О, если б он заговорил, о, если б голос сравняться мог с безбрежностью, с кошмаром агонии его, все люди попадали бы в пыль, и рухнули бы храм, и тюрьмы, и чертоги Маккавеев и Ирода, и башня Силоама, и усыпальница Давида, и вскрылись бы гробницы.
Ни слова. Неправда, что сказал он: «Отче, прости им». Неправда, что к злодею обернулся и отозвался на его слова. Неправда, что мать препоручил трусливому ученику. Неправда, что попросил напиться, поддавшись неумолимой жажде; неправда, что гнет мучений исторгнул из груди его сомненья крик; неправда, что на шестом и на седьмом словах прорвалось его натужное дыханье, последнее великое дыханье, взлетевшее преодолеть границы пустынь и бездн, небес и лет. Нет, ни одно из тех семи словес не произнесено, не внято. Лишь молчанье, одно молчанье, что от рожденья человека и до свершенья человека воплощено в величье жертвы, да, лишь молчанье достойно Посредника. Клянусь вам в том.
А римские легионеры еще страшнее иудейских рабов взирают на распятого Посредника снулыми воловьими глазами, те воины, что дрались под водительством Помпея против пиратов-мучеников и донесли до Тибра Марсова образ Митры, святого гения зари восточной.
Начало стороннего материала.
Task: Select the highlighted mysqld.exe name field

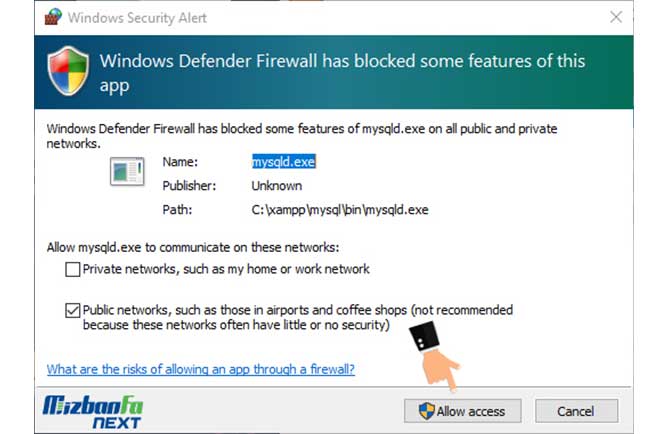Action: click(284, 162)
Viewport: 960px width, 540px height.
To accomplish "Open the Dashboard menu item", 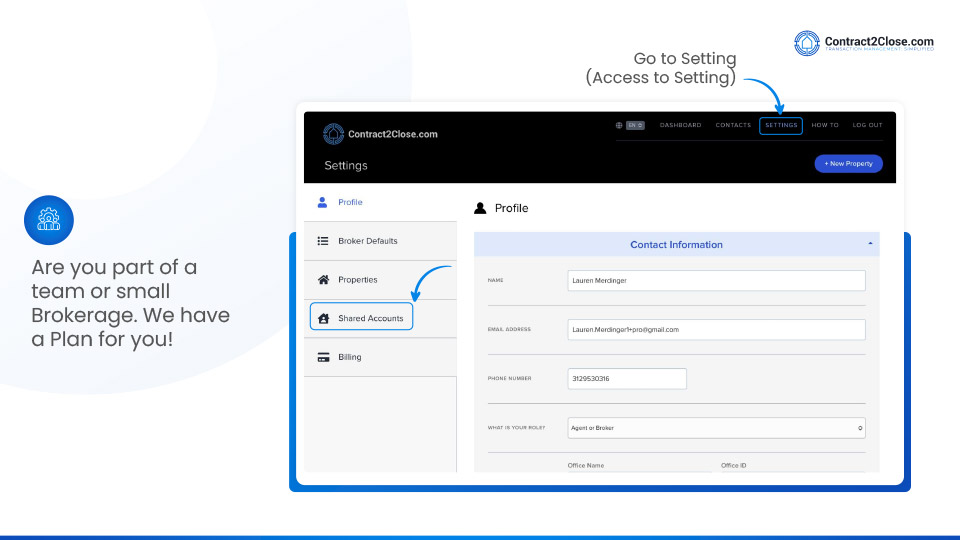I will coord(680,125).
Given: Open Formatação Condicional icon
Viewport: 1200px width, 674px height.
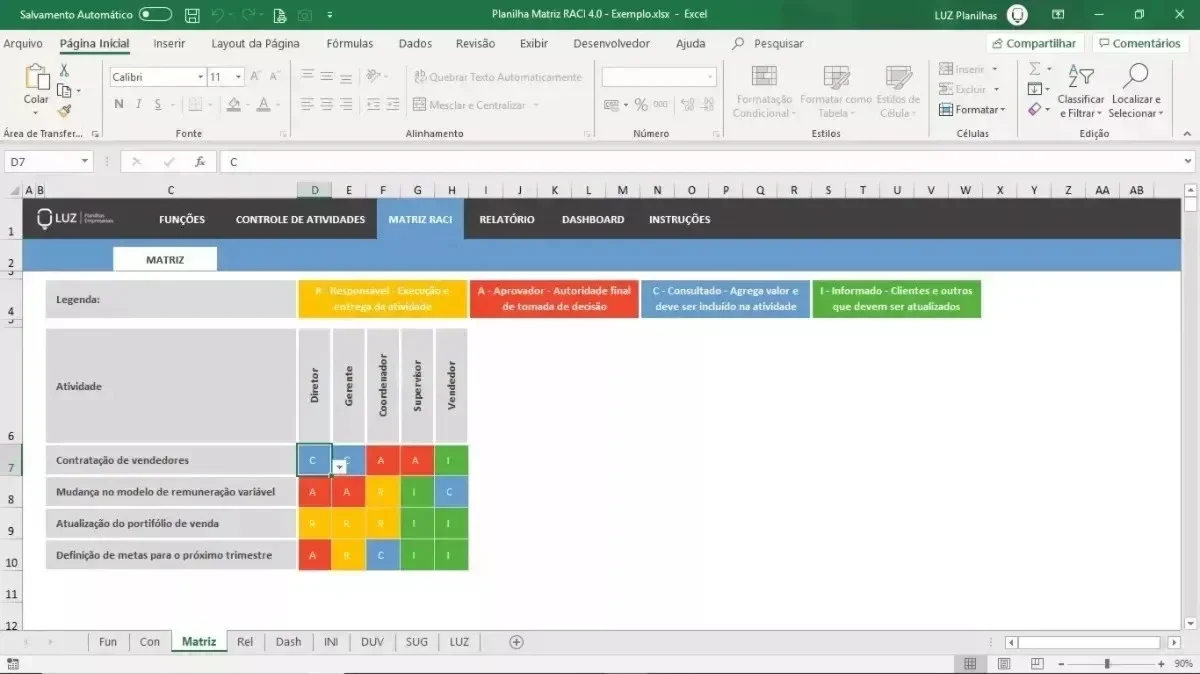Looking at the screenshot, I should pyautogui.click(x=764, y=77).
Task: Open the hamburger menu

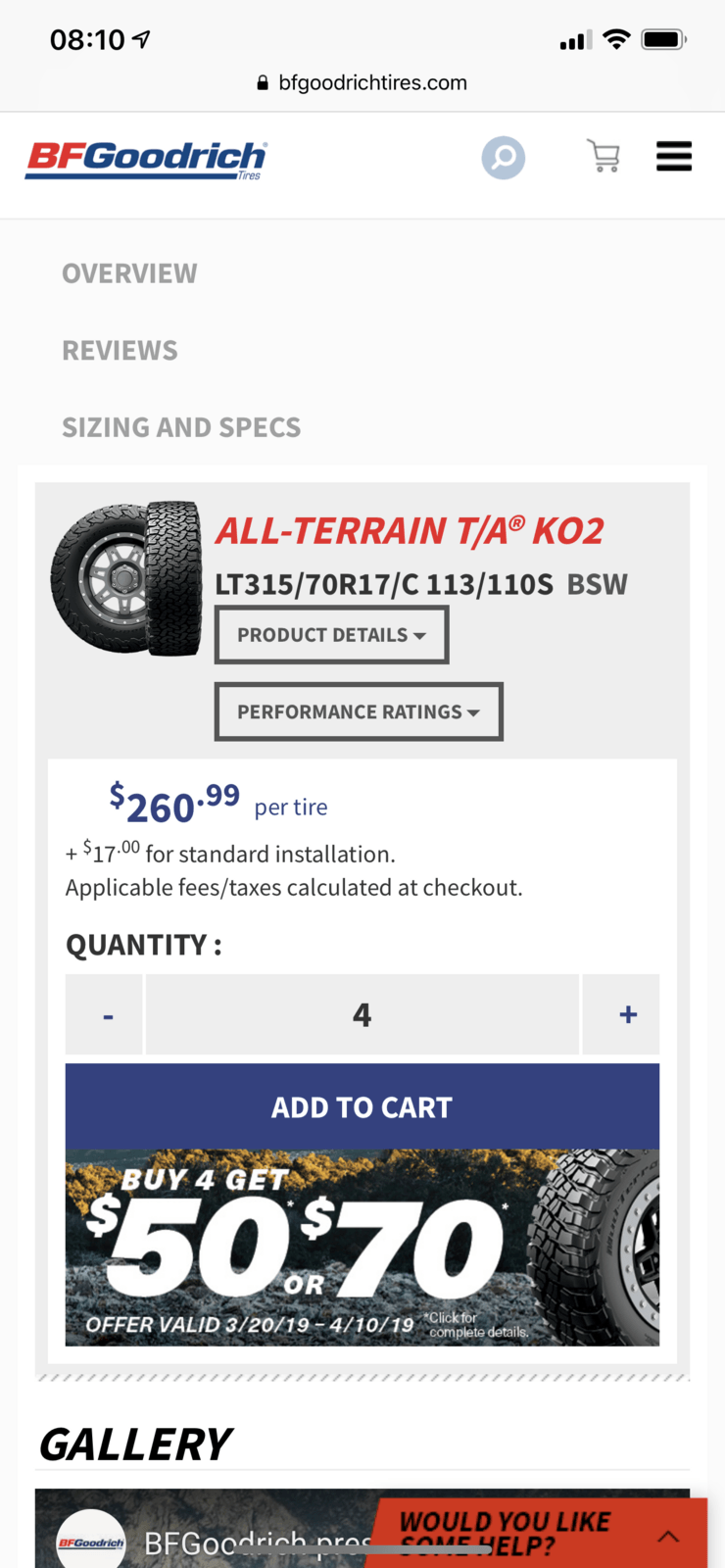Action: tap(674, 157)
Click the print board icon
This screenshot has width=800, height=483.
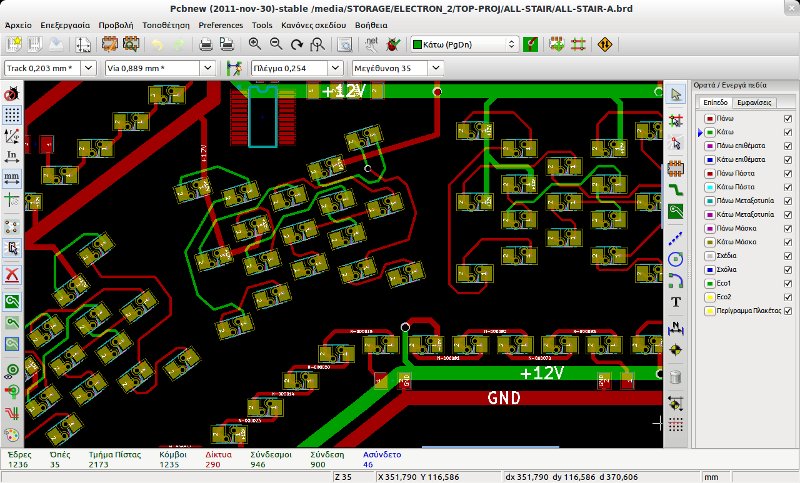(x=205, y=44)
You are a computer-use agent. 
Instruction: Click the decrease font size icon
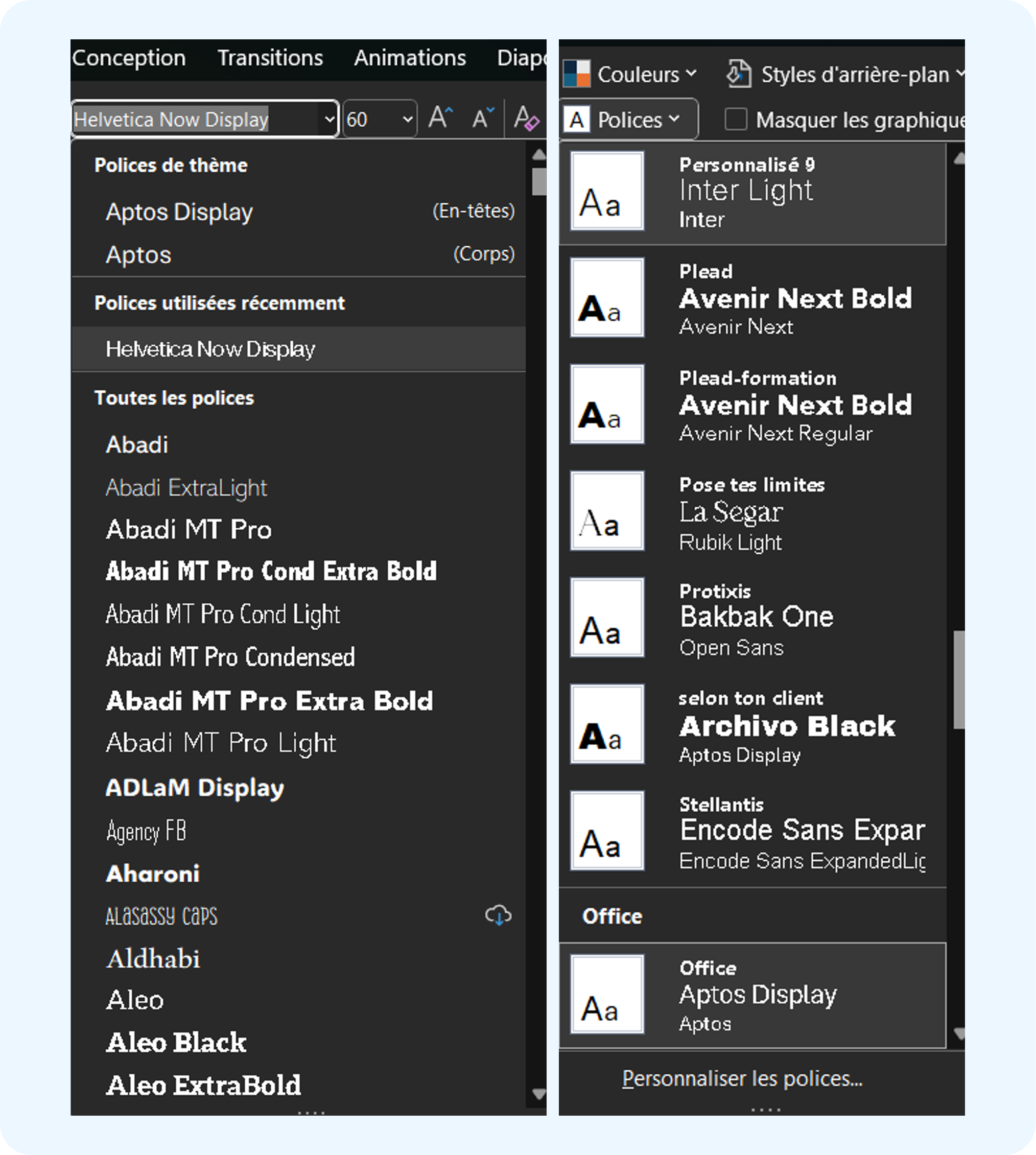(x=483, y=119)
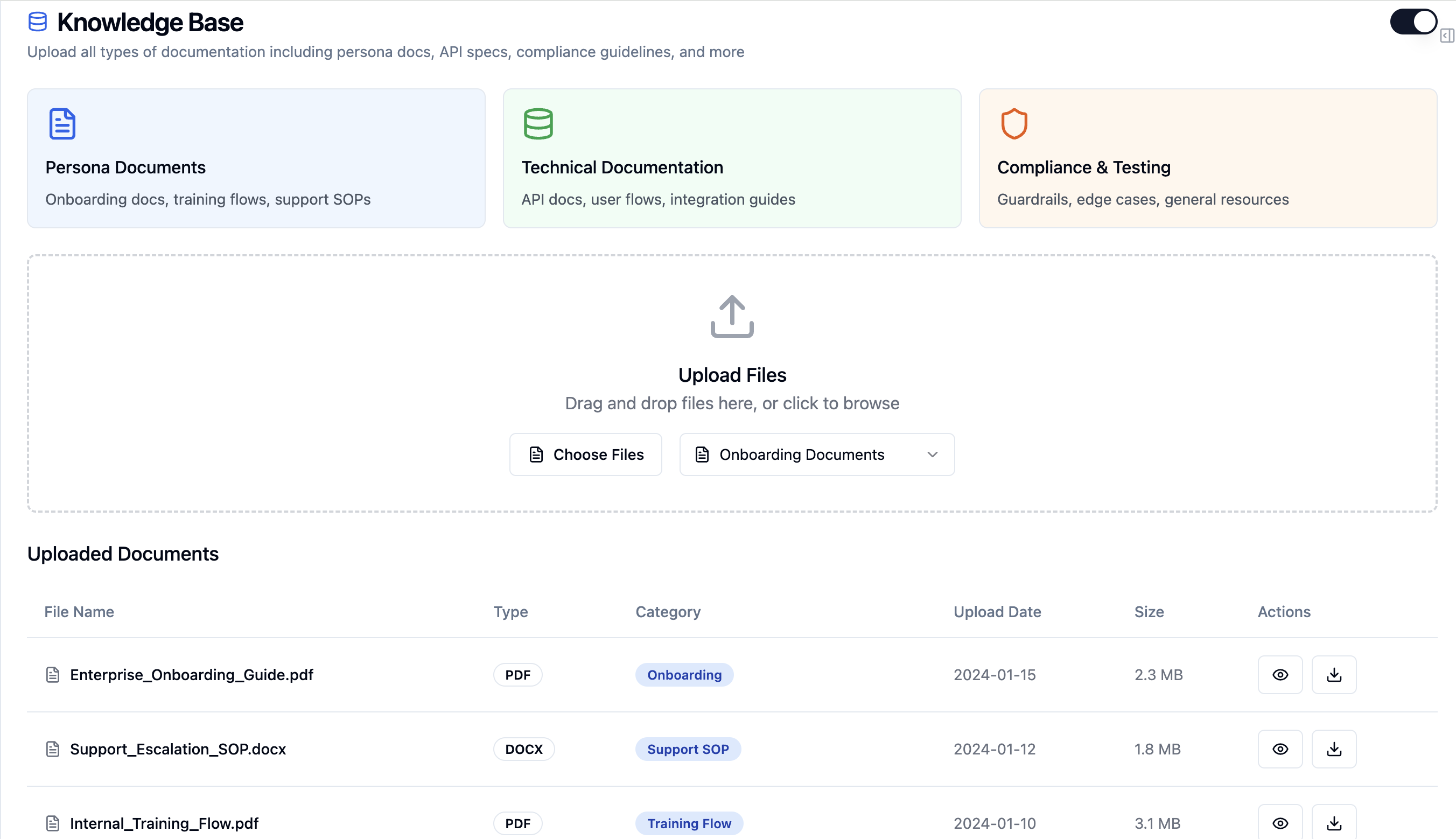Select the Technical Documentation card
Image resolution: width=1456 pixels, height=839 pixels.
[732, 158]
Один из них, щетинистый и грязный, как козел, ему пронзает ребра железным острием копья.
Кровь и сукровица обдали меня струею. И сила внезапная ко мне взмывает по склону Голгофы, где печально меряю шагами землю — в отчаянье, что крыл лишен. Я повергаю подлеца на землю, топчу и вырываю из рук его копье. Скрываюсь в темноте меж вспышек светильников.
Острие того копья есть первый лист для будущего лавра.
О канун оружья и души в лачуге Агры, в доме из красных кирпичей, подобии свернувшейся крови, однако же радушном приюте для звонкой ласточки, — о, о тебе я умолчу! Я в тишине тебя миную, о мой великий предрассветный час, соединяющий свод звездный с расколотой землей, час боли моей геройской, ты творишь божественную радость на земле.
В тени Парвати задерживает жизнь свою, становится воздушной, невесомой, тает, как тогда, когда носила за спиной правдивое зерцало, предваряя небесный образ. В руке у ней все тот же лотос, а на колене покоится край того листа, что ради любви изваял мою бронзу из трех неведомых металлов.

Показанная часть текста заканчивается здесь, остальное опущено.